Scenario: you’re using opensource software and you aren’t donating yet, however you have enough money left over every month to do so. Something(s) is holding you back from donating. Think about what that is and what would have to change for you to change that.


Technically, nothing. I do not get much of disposable income and I did donate to 2 projects that are my favorites. Others are on the way, but not sure when I will be able to in near future. I really want to support them.
What would stop me from donating is frequency of how I use that particular project. Say, I run uptime kuma. In reality I barely use it and no one except me even knows that I run one. I might as well just disable it and nothing would change in my setup. There is not a single service integral to my setup that I need to inform my users (there are like 2.5) to check uptime of.
As another example, Tailscale will skip my donation. A useful thing, yes. They have paid memberships and their free tier is barebones WG setup that is just easy to do. They are getting paid by commerial users. They dont need my 50 euros as much as say Jellyfin does.

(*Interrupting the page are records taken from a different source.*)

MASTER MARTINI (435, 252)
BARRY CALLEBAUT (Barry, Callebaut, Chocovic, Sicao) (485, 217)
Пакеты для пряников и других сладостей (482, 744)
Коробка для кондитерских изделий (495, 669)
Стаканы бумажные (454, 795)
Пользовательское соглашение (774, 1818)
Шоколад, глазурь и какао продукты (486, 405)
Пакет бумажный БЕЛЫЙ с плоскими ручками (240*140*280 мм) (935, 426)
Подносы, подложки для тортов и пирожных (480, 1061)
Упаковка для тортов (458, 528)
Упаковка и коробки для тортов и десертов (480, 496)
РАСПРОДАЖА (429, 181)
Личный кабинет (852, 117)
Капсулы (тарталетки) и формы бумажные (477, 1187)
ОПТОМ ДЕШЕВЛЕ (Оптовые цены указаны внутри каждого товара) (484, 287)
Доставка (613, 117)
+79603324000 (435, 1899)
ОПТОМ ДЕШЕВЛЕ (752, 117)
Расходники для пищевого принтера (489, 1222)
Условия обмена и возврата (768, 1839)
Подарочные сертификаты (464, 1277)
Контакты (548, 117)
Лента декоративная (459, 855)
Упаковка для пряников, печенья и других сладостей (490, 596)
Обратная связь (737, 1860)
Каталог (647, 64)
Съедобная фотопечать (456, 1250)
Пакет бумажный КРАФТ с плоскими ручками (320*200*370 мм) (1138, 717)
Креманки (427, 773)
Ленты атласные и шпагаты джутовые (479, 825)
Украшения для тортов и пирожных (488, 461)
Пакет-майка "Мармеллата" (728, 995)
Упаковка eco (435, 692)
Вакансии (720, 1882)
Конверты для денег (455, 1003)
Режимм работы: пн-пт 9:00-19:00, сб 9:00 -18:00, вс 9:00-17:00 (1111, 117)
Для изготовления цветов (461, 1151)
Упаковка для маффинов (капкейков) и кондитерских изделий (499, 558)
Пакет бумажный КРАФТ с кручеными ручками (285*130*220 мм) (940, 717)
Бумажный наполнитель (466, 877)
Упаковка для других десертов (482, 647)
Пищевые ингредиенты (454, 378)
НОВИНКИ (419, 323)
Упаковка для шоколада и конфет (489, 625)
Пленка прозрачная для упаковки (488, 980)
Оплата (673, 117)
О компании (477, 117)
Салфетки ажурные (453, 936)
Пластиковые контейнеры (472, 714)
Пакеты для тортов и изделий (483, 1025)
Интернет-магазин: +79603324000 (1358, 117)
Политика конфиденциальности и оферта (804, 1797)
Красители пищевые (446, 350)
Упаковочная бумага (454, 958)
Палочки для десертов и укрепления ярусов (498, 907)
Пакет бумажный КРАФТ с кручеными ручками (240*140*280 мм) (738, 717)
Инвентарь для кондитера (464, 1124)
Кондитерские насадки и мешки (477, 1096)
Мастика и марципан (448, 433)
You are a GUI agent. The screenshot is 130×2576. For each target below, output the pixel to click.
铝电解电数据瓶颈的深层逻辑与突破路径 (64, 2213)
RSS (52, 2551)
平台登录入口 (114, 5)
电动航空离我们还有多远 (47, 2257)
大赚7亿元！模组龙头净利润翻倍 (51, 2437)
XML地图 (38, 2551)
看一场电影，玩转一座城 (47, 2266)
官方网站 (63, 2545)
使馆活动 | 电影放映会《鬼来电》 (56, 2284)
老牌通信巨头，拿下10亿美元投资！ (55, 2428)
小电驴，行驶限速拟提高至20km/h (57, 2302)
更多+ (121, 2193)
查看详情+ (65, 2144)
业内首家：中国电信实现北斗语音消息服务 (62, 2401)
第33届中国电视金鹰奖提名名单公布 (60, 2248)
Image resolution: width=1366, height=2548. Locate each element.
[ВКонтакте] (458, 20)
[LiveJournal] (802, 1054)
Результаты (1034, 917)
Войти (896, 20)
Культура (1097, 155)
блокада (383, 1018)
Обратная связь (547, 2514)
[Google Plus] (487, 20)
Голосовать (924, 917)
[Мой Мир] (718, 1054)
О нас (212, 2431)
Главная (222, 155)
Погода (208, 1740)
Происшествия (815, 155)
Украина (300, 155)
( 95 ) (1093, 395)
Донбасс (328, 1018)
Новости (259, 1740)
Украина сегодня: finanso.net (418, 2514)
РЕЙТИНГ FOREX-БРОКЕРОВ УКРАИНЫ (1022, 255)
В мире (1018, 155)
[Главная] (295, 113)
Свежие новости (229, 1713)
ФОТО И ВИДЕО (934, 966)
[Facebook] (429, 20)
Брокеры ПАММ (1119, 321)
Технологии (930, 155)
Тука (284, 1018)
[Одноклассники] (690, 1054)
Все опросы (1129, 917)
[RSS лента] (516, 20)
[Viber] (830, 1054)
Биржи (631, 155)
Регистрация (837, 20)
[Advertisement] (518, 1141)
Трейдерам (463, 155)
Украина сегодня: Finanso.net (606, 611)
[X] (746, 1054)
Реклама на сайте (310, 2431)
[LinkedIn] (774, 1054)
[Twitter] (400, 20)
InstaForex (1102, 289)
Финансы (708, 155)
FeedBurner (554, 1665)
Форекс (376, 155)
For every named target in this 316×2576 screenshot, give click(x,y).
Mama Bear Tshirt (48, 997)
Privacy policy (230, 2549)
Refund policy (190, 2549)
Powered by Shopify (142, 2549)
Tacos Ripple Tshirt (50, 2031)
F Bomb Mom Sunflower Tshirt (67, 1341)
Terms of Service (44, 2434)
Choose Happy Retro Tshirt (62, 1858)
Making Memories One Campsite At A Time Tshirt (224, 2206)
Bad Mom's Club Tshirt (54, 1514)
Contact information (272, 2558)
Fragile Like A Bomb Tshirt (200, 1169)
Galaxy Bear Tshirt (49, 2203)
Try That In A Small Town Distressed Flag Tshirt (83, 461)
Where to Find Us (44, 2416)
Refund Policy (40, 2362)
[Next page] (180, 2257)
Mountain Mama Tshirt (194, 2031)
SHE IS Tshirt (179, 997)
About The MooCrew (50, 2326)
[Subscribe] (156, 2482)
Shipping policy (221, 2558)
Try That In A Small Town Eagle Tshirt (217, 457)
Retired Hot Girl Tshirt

The other point to skip donating would be vibe coding. I doubt vibe coding project will be updated enough, will be secure, and generally a solid projects. Everything I’ve seen so far is either abandoned fast, has some major vulnerabilities, or does something that other projects have already figured out. I skip even trying these.
Other than that, if I’d have a disposable income that I can spend on anything, I’d donate to all (F)OSS that I use. The community rocks and we should support good software anyway.